### PASSAGE GIVEN:

The addition of Disney's Bob Iger to Donald Trump's Strategic and Policy Forum makes for strange bed-fellows
A group of 16 top CEOs across the nation were selected to be part of an advisory committee to Donald Trump.

Displaced Disney tech workers came out for Donald Trump during his campaign,
so will Donald Trump follow through with his campaign promise to get their jobs
back as Trump did with Carrier?
The President's Strategic and Policy Forum was announced last Friday, with its first meeting scheduled for February at the White House.

The forum is expected to regularly and frequently advise and make recommendations to the President-elect on matters of how federal policies impact Wall Street businesses.

The 16-member forum will be chaired by Stephen A. Schwartzman, CEO of the Blackstone Group, and includes other prominent Wall Street CEOs and insiders such as GM's Mary Barrah, former chairman and CEO of General Electric Jack Welch, JP Morgan Chase's Jamie Dimon, and Wal-Mart store's Douglas McMillan.

"This form brings together CEOs and business leaders who know what it takes to create jobs and drive economic growth," said President-elect Trump in a press release.


The group will also include Bob Iger, chairman and Chief Executive Officer of the Walt Disney Company, who had previously been a political target for then Presidential candidate Donald Trump for Disney's decision to replace and "insource" jobs held by American high tech workers with cheaper foreign workers coming into the country on temporary work visas on U.S. soil.

### REQUIRED WORK:
1. Could you extract, word for word, the part of the article on Trump's policy forum starting with "The 16-member forum" and going on through "on U.S. soil."?
2. Can you copy the lines of the records exactly, starting with the line with "Click the browser" and going on through the line with "Screen dimensions: 1372x884 click(390, 133)", with both of those lines included and nothing else?

### RECORDS FOR PROCESSING:

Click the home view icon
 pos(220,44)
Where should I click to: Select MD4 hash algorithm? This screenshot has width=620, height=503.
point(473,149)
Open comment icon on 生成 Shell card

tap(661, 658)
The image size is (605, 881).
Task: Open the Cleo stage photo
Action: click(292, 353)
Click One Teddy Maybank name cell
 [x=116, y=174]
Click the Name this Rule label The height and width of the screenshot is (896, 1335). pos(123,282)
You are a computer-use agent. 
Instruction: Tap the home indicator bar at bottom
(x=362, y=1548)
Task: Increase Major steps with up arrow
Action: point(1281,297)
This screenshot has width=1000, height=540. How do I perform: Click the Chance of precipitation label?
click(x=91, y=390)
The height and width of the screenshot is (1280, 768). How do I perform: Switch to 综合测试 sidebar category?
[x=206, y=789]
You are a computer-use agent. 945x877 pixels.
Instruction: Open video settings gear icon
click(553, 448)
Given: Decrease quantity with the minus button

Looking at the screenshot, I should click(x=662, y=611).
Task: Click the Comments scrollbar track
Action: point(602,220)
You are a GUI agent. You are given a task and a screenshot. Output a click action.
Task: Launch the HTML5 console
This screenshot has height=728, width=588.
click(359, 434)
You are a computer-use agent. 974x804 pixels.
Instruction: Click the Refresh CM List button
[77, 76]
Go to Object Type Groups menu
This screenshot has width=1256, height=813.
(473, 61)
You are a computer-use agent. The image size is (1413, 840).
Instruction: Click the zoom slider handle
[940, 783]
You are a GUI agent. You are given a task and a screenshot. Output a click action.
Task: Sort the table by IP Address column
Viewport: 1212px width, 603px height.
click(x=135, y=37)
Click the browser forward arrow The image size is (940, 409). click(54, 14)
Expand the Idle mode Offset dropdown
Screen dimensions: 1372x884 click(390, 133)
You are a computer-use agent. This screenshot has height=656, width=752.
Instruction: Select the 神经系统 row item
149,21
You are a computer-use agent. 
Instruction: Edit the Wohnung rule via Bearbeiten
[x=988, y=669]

### THE REPLIES:
1.
The 16-member forum will be chaired by Stephen A. Schwartzman, CEO of the Blackstone Group, and includes other prominent Wall Street CEOs and insiders such as GM's Mary Barrah, former chairman and CEO of General Electric Jack Welch, JP Morgan Chase's Jamie Dimon, and Wal-Mart store's Douglas McMillan.

"This form brings together CEOs and business leaders who know what it takes to create jobs and drive economic growth," said President-elect Trump in a press release.


The group will also include Bob Iger, chairman and Chief Executive Officer of the Walt Disney Company, who had previously been a political target for then Presidential candidate Donald Trump for Disney's decision to replace and "insource" jobs held by American high tech workers with cheaper foreign workers coming into the country on temporary work visas on U.S. soil.

2.
Click the browser forward arrow The image size is (940, 409). click(54, 14)
Expand the Idle mode Offset dropdown
Screen dimensions: 1372x884 click(390, 133)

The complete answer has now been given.